The Premier League is looking at the possibility of using goal-line technology in matches from the start of next season in August, with feasibility studies taking place even before the definitive decision by football's rule-makers in July. (My colleague Rob Harris's report from the IFAB meeting in Surrey)
¶ The International Football Association Board on Saturday rejected six devices and approved two for a final round of rigorous testing in match scenarios before either can be sanctioned for use in competitive fixtures.
¶ If IFAB is satisfied on July 2 with the speed and accuracy of Hawk-Eye or GoalRef to serve as aids for referees, the Premier League's 20 grounds would have barely six weeks to instal the technology.

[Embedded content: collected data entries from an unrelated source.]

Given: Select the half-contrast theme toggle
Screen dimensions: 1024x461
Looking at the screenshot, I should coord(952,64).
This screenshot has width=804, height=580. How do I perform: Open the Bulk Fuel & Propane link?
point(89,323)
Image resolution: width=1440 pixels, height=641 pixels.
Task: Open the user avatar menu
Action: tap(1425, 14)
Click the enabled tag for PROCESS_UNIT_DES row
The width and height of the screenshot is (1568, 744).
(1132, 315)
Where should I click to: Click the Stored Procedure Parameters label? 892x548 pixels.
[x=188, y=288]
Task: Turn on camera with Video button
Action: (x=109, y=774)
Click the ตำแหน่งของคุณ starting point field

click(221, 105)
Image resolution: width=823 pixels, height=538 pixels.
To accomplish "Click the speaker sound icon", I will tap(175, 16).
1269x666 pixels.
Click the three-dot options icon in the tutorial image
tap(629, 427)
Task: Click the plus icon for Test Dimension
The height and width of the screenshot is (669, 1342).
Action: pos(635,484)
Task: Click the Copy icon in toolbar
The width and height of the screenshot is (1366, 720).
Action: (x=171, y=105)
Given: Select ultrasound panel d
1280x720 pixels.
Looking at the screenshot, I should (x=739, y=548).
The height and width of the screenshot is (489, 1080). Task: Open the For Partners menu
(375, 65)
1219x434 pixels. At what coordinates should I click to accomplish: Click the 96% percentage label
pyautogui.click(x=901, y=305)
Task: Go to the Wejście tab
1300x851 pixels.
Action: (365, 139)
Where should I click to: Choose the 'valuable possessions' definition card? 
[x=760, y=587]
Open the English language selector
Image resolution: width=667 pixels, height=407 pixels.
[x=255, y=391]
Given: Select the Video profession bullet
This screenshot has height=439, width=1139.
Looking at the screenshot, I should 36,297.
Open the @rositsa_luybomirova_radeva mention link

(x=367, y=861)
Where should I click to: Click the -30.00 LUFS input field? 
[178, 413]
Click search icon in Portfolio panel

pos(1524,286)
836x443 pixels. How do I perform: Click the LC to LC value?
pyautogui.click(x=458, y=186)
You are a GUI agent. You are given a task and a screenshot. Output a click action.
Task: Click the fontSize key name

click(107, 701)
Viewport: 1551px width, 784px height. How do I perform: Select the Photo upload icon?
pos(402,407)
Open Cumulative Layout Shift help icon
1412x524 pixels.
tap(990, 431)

¶ The English Football Association, which is one of the eight IFAB members, had believed that timeframe would be too short for the teams to test and calibrate a system for use in competitive matches.
¶ But the Premier League is more optimistic, having been a longtime advocate of goal-line technology.
¶ "We welcome the moves by FIFA and we would like to introduce it as soon as practically possible," league communications director Dan Johnson told The Associated Press on Sunday.
¶ The league has already invested in Hawk-Eye's development of a device for football and also plans talks with GoalRef ahead of the IFAB decision. Such negotiations could ensure a deal was already in place to allow the league to act swiftly after a potentially groundbreaking vote in July.
¶ Sony Corp.'s Hawk-Eye is a camera-based ball-tracking system successfully deployed in tennis and cricket. GoalRef, owned by a German-Danish company, uses a magnetic field with a special ball.
¶ Both systems send a signal within a second of the ball crossing the line to the referee, who will retain the power to make the final call.
¶ FIFA is hopeful one of the systems will be ready for use at the Club World Cup in December in Japan, where Hawk-Eye's owner is based.
¶ FIFA's support for goal-line technology had blown hot and cold over the years until a high-profile blunder at the 2010 World Cup convinced President Sepp Blatter that it was a necessity to avoid any further embarrassments at major tournaments.
¶ Frank Lampard's shot for England bounced down off the German crossbar beyond the goal line but was not counted as his team was knocked out of the World Cup.